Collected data
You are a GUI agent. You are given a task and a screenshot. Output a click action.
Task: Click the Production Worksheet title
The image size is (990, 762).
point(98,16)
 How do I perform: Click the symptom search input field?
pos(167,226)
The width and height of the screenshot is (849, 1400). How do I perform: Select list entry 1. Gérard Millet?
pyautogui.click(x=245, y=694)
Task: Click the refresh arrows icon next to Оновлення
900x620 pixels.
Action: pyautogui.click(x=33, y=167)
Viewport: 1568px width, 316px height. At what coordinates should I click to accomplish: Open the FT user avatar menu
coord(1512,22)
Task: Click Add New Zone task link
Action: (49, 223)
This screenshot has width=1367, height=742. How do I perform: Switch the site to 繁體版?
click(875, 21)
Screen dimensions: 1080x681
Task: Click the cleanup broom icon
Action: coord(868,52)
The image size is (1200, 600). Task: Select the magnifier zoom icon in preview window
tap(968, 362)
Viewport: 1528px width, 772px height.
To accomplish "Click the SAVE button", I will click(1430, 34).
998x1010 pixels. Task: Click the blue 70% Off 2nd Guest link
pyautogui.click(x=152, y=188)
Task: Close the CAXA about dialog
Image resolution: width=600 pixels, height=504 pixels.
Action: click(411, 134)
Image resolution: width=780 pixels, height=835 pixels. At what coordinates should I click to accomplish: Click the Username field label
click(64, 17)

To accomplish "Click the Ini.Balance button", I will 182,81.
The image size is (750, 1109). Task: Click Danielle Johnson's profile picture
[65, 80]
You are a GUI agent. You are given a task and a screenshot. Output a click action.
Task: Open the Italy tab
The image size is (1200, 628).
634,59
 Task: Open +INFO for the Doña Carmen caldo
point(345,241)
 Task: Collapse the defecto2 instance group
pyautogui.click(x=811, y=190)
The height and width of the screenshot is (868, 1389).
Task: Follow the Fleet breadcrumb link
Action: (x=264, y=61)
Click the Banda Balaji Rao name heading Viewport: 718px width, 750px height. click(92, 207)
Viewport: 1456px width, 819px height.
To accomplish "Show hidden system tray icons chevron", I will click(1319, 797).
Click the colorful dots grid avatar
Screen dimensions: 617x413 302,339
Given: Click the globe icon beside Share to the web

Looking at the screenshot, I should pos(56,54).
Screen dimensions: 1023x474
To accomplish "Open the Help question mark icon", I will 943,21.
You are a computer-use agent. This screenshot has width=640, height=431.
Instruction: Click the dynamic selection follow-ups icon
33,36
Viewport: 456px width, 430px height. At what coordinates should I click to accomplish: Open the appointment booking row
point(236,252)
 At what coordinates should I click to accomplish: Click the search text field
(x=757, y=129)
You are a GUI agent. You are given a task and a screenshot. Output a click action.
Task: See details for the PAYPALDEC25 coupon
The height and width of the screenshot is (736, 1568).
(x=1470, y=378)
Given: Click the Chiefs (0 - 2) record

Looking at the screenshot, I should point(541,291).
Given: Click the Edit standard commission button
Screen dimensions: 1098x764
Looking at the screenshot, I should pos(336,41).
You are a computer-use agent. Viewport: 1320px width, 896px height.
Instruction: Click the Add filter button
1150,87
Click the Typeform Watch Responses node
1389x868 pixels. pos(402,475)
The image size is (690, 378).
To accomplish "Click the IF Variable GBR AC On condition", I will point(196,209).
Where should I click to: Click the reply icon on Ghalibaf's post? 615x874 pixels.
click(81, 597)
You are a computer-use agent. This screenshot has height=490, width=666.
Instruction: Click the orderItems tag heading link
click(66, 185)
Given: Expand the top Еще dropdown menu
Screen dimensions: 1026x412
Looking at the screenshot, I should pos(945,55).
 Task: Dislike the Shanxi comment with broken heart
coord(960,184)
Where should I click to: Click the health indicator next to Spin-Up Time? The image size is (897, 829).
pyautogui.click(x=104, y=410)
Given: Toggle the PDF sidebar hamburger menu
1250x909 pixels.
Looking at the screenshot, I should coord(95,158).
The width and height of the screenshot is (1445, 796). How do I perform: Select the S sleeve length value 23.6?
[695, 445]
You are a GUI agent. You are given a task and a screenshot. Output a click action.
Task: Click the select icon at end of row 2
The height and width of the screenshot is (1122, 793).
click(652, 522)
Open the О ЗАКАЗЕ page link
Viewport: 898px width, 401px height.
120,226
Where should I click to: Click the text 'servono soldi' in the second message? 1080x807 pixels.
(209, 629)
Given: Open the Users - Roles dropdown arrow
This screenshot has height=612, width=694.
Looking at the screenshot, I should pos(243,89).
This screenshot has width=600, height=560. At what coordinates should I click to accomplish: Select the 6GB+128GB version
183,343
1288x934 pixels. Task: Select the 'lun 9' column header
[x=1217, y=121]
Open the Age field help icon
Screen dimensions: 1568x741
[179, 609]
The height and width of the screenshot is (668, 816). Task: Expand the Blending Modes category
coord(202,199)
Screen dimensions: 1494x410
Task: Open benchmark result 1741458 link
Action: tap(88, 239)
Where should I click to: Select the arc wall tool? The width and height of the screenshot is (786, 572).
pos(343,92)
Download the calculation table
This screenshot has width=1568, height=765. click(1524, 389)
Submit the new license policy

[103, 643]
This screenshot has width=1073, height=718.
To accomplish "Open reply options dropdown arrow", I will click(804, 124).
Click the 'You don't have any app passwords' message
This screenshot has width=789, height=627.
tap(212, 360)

■ **GOAL OF THE EXERCISE**:
Copy out every record again, letter for letter.

■ **SOLUTION FOR THIS TASK**:
You are a GUI agent. You are given a task and a screenshot. Output a click action.
Task: Click the Production Worksheet title
The image size is (990, 762).
point(98,16)
 How do I perform: Click the symptom search input field?
pos(167,226)
The width and height of the screenshot is (849, 1400). How do I perform: Select list entry 1. Gérard Millet?
pyautogui.click(x=245, y=694)
Task: Click the refresh arrows icon next to Оновлення
900x620 pixels.
Action: pyautogui.click(x=33, y=167)
Viewport: 1568px width, 316px height. At what coordinates should I click to accomplish: Open the FT user avatar menu
coord(1512,22)
Task: Click Add New Zone task link
Action: (49, 223)
This screenshot has width=1367, height=742. How do I perform: Switch the site to 繁體版?
click(875, 21)
Screen dimensions: 1080x681
Task: Click the cleanup broom icon
Action: coord(868,52)
The image size is (1200, 600). Task: Select the magnifier zoom icon in preview window
tap(968, 362)
Viewport: 1528px width, 772px height.
To accomplish "Click the SAVE button", I will click(1430, 34).
998x1010 pixels. Task: Click the blue 70% Off 2nd Guest link
pyautogui.click(x=152, y=188)
Task: Close the CAXA about dialog
Image resolution: width=600 pixels, height=504 pixels.
Action: click(411, 134)
Image resolution: width=780 pixels, height=835 pixels. At what coordinates should I click to accomplish: Click the Username field label
click(64, 17)

To accomplish "Click the Ini.Balance button", I will 182,81.
The image size is (750, 1109). Task: Click Danielle Johnson's profile picture
[65, 80]
You are a GUI agent. You are given a task and a screenshot. Output a click action.
Task: Open the Italy tab
The image size is (1200, 628).
634,59
 Task: Open +INFO for the Doña Carmen caldo
point(345,241)
 Task: Collapse the defecto2 instance group
pyautogui.click(x=811, y=190)
The height and width of the screenshot is (868, 1389).
Task: Follow the Fleet breadcrumb link
Action: (x=264, y=61)
Click the Banda Balaji Rao name heading Viewport: 718px width, 750px height. click(92, 207)
Viewport: 1456px width, 819px height.
To accomplish "Show hidden system tray icons chevron", I will click(1319, 797).
Click the colorful dots grid avatar
Screen dimensions: 617x413 302,339
Given: Click the globe icon beside Share to the web

Looking at the screenshot, I should pos(56,54).
Screen dimensions: 1023x474
To accomplish "Open the Help question mark icon", I will 943,21.
You are a computer-use agent. This screenshot has width=640, height=431.
Instruction: Click the dynamic selection follow-ups icon
33,36
Viewport: 456px width, 430px height. At what coordinates should I click to accomplish: Open the appointment booking row
point(236,252)
 At what coordinates should I click to accomplish: Click the search text field
(x=757, y=129)
You are a GUI agent. You are given a task and a screenshot. Output a click action.
Task: See details for the PAYPALDEC25 coupon
The height and width of the screenshot is (736, 1568).
(x=1470, y=378)
Given: Click the Chiefs (0 - 2) record

Looking at the screenshot, I should point(541,291).
Given: Click the Edit standard commission button
Screen dimensions: 1098x764
Looking at the screenshot, I should pos(336,41).
You are a computer-use agent. Viewport: 1320px width, 896px height.
Instruction: Click the Add filter button
1150,87
Click the Typeform Watch Responses node
1389x868 pixels. pos(402,475)
The image size is (690, 378).
To accomplish "Click the IF Variable GBR AC On condition", I will point(196,209).
Where should I click to: Click the reply icon on Ghalibaf's post? 615x874 pixels.
click(81, 597)
You are a computer-use agent. This screenshot has height=490, width=666.
Instruction: Click the orderItems tag heading link
click(66, 185)
Given: Expand the top Еще dropdown menu
Screen dimensions: 1026x412
Looking at the screenshot, I should pos(945,55).
 Task: Dislike the Shanxi comment with broken heart
coord(960,184)
Where should I click to: Click the health indicator next to Spin-Up Time? The image size is (897, 829).
pyautogui.click(x=104, y=410)
Given: Toggle the PDF sidebar hamburger menu
1250x909 pixels.
Looking at the screenshot, I should coord(95,158).
The width and height of the screenshot is (1445, 796). How do I perform: Select the S sleeve length value 23.6?
[695, 445]
You are a GUI agent. You are given a task and a screenshot. Output a click action.
Task: Click the select icon at end of row 2
The height and width of the screenshot is (1122, 793).
click(652, 522)
Open the О ЗАКАЗЕ page link
Viewport: 898px width, 401px height.
120,226
Where should I click to: Click the text 'servono soldi' in the second message? 1080x807 pixels.
(209, 629)
Given: Open the Users - Roles dropdown arrow
This screenshot has height=612, width=694.
Looking at the screenshot, I should pos(243,89).
This screenshot has width=600, height=560. At what coordinates should I click to accomplish: Select the 6GB+128GB version
183,343
1288x934 pixels. Task: Select the 'lun 9' column header
[x=1217, y=121]
Open the Age field help icon
Screen dimensions: 1568x741
[179, 609]
The height and width of the screenshot is (668, 816). Task: Expand the Blending Modes category
coord(202,199)
Screen dimensions: 1494x410
Task: Open benchmark result 1741458 link
Action: tap(88, 239)
Where should I click to: Select the arc wall tool? The width and height of the screenshot is (786, 572).
pos(343,92)
Download the calculation table
This screenshot has width=1568, height=765. click(1524, 389)
Submit the new license policy

[103, 643]
This screenshot has width=1073, height=718.
To accomplish "Open reply options dropdown arrow", I will click(804, 124).
Click the 'You don't have any app passwords' message
This screenshot has width=789, height=627.
tap(212, 360)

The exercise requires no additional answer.